“Marché en Normandie”, à en juger par le style pittoresque et le motif du paysage, a été écrit par Rousseau au début des années 1830, lors de son voyage dans le nord de la France. Déjà à cette époque, le jeune artiste, avec sa conviction caractéristique, se définissait comme un peintre d’un paysage simple et ordinaire, comme un partisan d’un travail minutieux de la nature, et non comme une composition dans un atelier de paysages “historiques” raisonnablement agencés.
La nature modeste de la campagne française était son thème préféré et unique; Rousseau n’était pas intéressé par le paysage urbain. “Marché en Normandie” – une telle exception à la règle, qui ne fait que confirmer sa fidélité. Tout d’abord, Rousseau ne représente pas ici une ville bourgeoise, bruyante et animée, mais un coin d’une vieille ville de province, presque un village où coule une existence lente et aliénée, qui n’a pas changé depuis des décennies, voire des siècles.
Deuxièmement, cette ville spéciale de Rousseau, comme si elle vivait hors du temps, écrit de la même manière qu’il écrirait des falaises d’Overe ou des bosquets de Barbizon: l’artiste voit en lui principalement le côté matériel et le transmet avec une attention infiniment affectueuse. Ses pinceaux sont disponibles dans les teintes les plus flexibles: il peut parfaitement écrire des ombres transparentes claires et des transitions de couleurs douces et atténuées.
Mais le style de Rousseau devient particulièrement expressif et fort quand il dépeint des objets avec une texture dense et tangible. La vieille pierre à partir de laquelle les murs des maisons sont empilés, l’arbre noirci de poutres et de supports, les petites ondulations de bardeaux sur les pentes abruptes des toits, les sols rocheux inégaux – tout cela pour l’artiste n’existe pas comme une routine prosaïque, mais comme la chair vivante d’un monde inépuisablement divers. Il n’est pas moins significatif que ces petites figures humaines qui se tiennent aux tables du marché ou se déplacent entre elles dans un calme lent.
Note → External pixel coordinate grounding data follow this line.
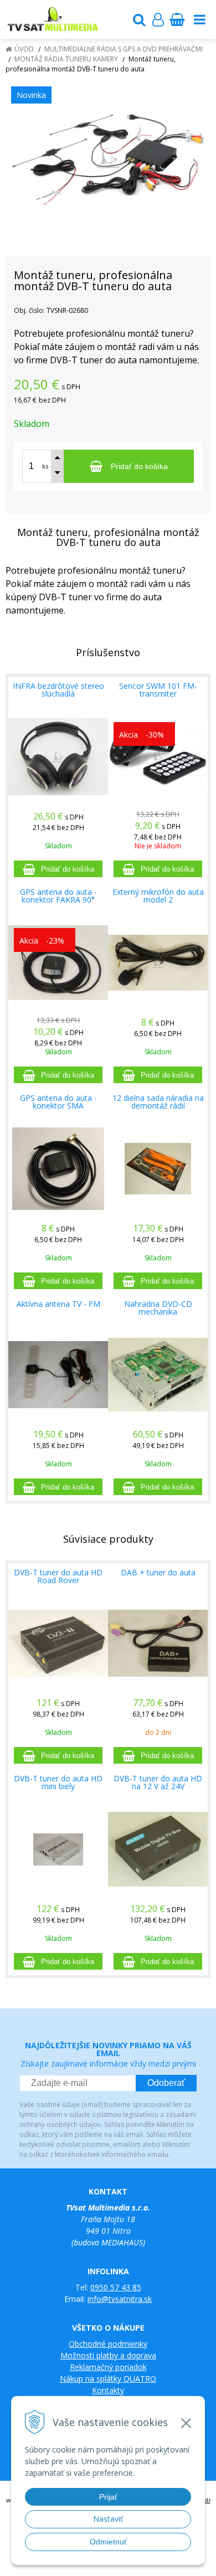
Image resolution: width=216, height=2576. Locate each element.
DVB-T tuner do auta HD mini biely (58, 1782)
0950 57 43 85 (115, 2287)
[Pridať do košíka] (58, 869)
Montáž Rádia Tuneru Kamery (66, 59)
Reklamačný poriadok (108, 2367)
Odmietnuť (108, 2541)
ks (45, 466)
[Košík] (176, 19)
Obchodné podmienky (108, 2343)
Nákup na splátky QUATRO (108, 2378)
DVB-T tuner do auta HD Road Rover (58, 1576)
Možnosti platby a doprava (108, 2355)
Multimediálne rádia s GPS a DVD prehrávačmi (123, 49)
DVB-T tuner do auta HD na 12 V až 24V (158, 1782)
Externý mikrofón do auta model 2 (158, 896)
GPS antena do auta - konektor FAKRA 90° (58, 896)
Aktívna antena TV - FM (58, 1304)
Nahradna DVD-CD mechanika (158, 1308)
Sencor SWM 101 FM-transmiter (158, 690)
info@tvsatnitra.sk (120, 2299)
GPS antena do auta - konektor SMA (58, 1102)
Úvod (24, 49)
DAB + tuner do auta (158, 1572)
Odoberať (166, 2083)
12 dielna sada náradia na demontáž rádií (158, 1102)
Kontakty (108, 2390)
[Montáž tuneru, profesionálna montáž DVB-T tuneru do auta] (108, 158)
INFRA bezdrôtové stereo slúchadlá (58, 690)
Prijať (108, 2496)
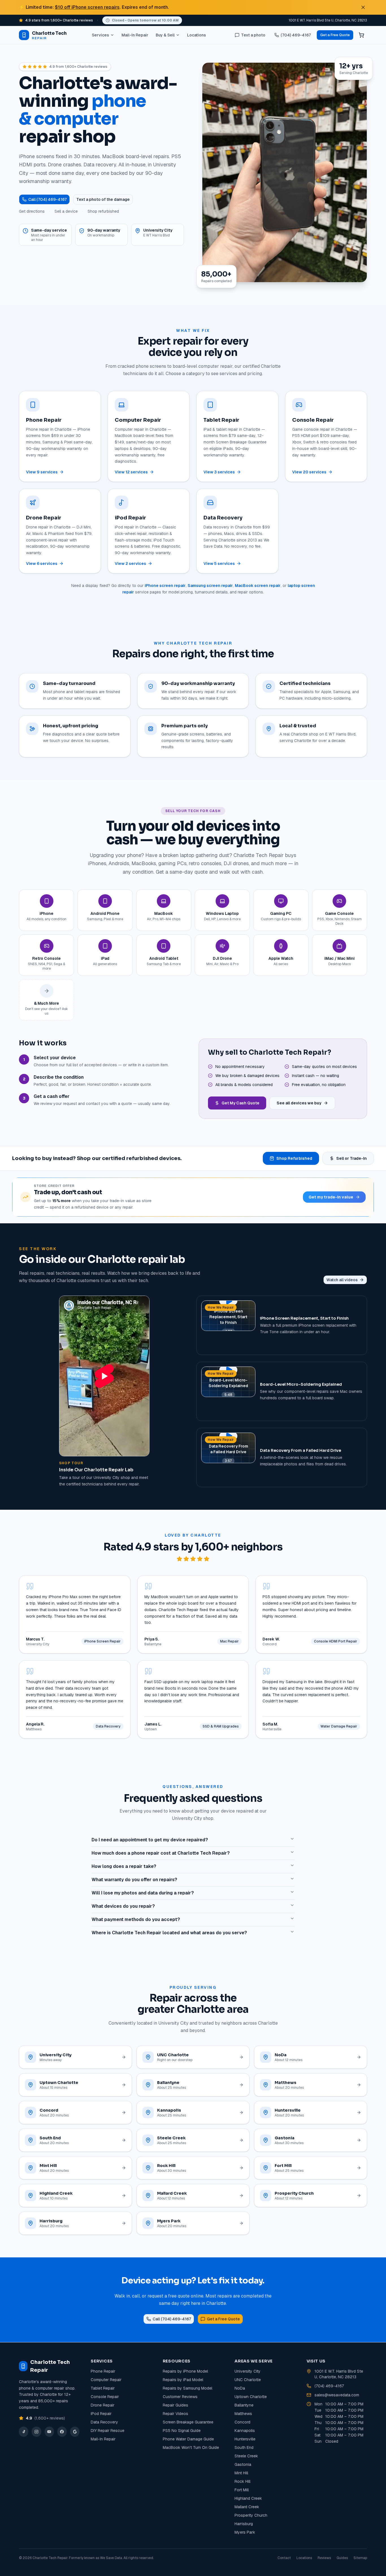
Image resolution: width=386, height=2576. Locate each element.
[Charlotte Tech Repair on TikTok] (23, 2432)
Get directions (32, 211)
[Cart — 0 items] (361, 35)
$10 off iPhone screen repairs (87, 7)
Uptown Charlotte (251, 2396)
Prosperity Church (251, 2515)
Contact (284, 2558)
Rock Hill (242, 2481)
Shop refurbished (103, 211)
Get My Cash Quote (240, 1103)
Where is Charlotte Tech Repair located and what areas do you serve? (169, 1933)
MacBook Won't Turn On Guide (191, 2447)
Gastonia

Mais quelle que soit l’importance de la fiabilité d’un détail pour Rousseau, quelle que soit la netteté de son observation réaliste, affinée par un travail inlassable sur les croquis, la chose la plus importante pour lui était la transformation du paysage en une image poétique. L’artiste a peint le tableau de l’Hermitage dans sa première jeunesse – il avait probablement environ vingt ans – et cette fraîcheur juvénile et ce manque de perception ont donné au paysage un charme doux et une chaleur lyrique. Le tableau est entré à l’Hermitage en 1922 par le Musée de l’Académie des Arts.